Treatments for ALS could also be useful in Huntington’s, study finds
Researchers link TDB-43 protein abnormalities with both diseases
Abnormalities in a protein called TDP-43, which is known to play a key role in the development of amyotrophic lateral sclerosis (ALS), may also underly Huntington’s disease, a study found, meaning strategies being explored as treatments for ALS might also be useful for treating Huntington’s.

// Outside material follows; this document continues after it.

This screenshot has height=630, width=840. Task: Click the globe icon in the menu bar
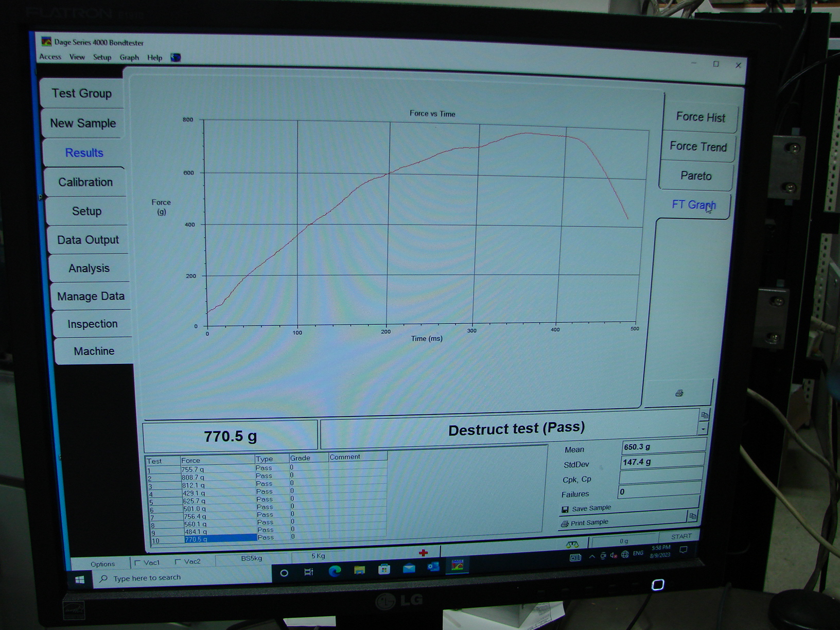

“Drugs developed to interact with these pathways could offer new hope for slowing or even reversing neurodegeneration in [Huntington’s], ALS and other diseases where TDP-43 dysregulation is significant,” Leslie Thompson, PhD, a professor at the University of California Irvine and co-author of the study, said in a university news story.
The study, “Aberrant splicing in Huntington’s disease accompanies disrupted TDP-43 activity and altered m6A RNA modification,” was published in Nature Neuroscience.
When the genes in a cell’s DNA are read, the genetic code is copied over into a molecule called RNA. Cells use messenger RNA (mRNA) as a template to make proteins. There also are RNA molecules that carry out specific regulatory activities within cells. Modulating the activity of RNA is one of the most important ways that cells regulate their genes.
Huntington’s is caused by mutations in the gene HTT, resulting in damage to the brain, especially a part called the striatum. It’s well established that Huntington’s-causing HTT mutations lead to abnormalities in RNA processing, causing disruption of many genes that are important for maintaining the health of nerve cells in the striatum. However, it hasn’t been clear how HTT mutations lead to problems with RNA processing.
Potential broad applications
“By targeting key processes like RNA splicing [editing] and modification, we not only advance our understanding of the molecular disruptions behind HD [Huntington’s disease] but also open the door to potential new treatments for neurodegenerative diseases more broadly,” said Robert Spitale, PhD, study co-author and a professor at UC Irvine.
The study found that at least some of the RNA processing issues that occur in Huntington’s are caused by defects in the activity of TDP-43, a protein that normally binds to certain types of RNA to help with processing. Through a series of experiments using mouse models and human brain samples, the researchers demonstrated that TDP-43 dysfunction is characteristic of Huntington’s and is associated with abnormalities of m6A, a type of molecular modification that normally helps TDP-43 to attach to RNA molecules. This molecular modification involves adding a small molecule called a methyl group to a specific building block of mRNA.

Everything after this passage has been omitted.